A Justiça de São Paulo determinou que a Meta, dona do Instagram, pague R$ 50 mil à modelo Milla Vieira. O valor refere-se à omissão da empresa em remover integralmente comentários racistas feitos contra a miss após sua eleição em julho de 2024.
Os ataques surgiram após a divulgação do resultado do concurso, e incluíam frases como “ganhou pela cota, só pode” e “calado eu me deito, sem processo me levanto”. O juiz da 2ª Vara Cível de São Paulo, em decisão de 14 de agosto, reconheceu o descumprimento da ordem judicial, aplicando a multa de R$ 50.000,00.
Segundo o advogado responsável pela defesa da modelo, o Instagram manteve parte do conteúdo acessível mesmo após uma liminar determinar a exclusão dos comentários.

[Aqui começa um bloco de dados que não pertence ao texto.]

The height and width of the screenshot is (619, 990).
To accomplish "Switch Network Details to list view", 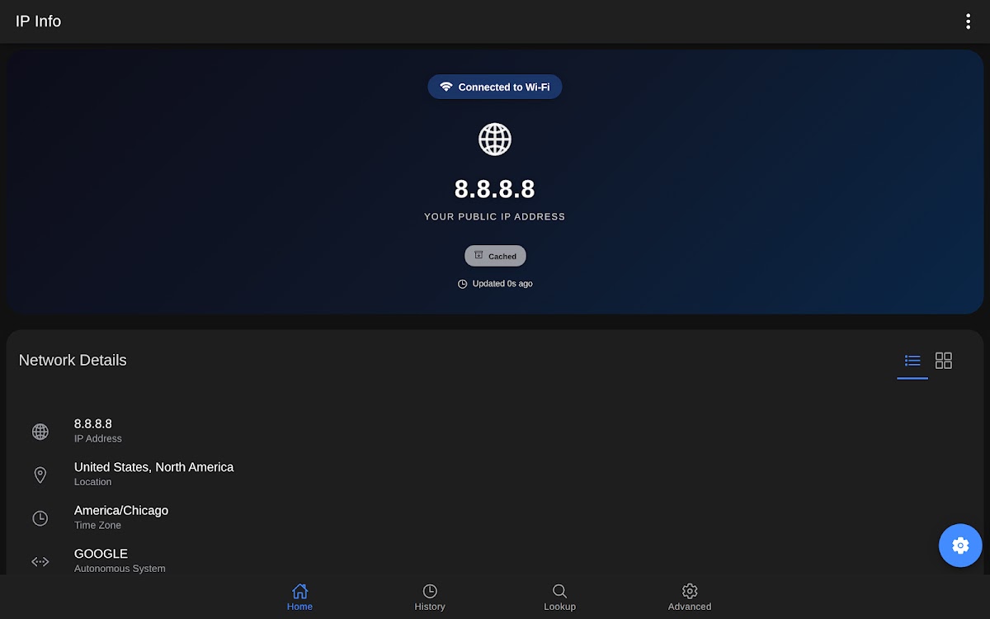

Além disso, a Justiça já havia exigido que a empresa fornecesse os endereços de IPs de 93 usuários que proferiram as mensagens, mas a entrega foi parcial e fora do prazo.
Milla Vieira afirmou que pretende usar sua visibilidade para conscientizar sobre os ataques nas redes sociais. Ela relatou que, ao ganhar o concurso em 2024, foi alvo de uma onda de ofensas racistas que tentavam desmerecer sua conquista.
A modelo declarou que as plataformas precisam assumir responsabilidade, pois a liberdade de expressão não abrange a destruição de indivíduos. Ela ressaltou que os R$ 50 mil são considerados irrisórios frente aos danos causados pelos ataques.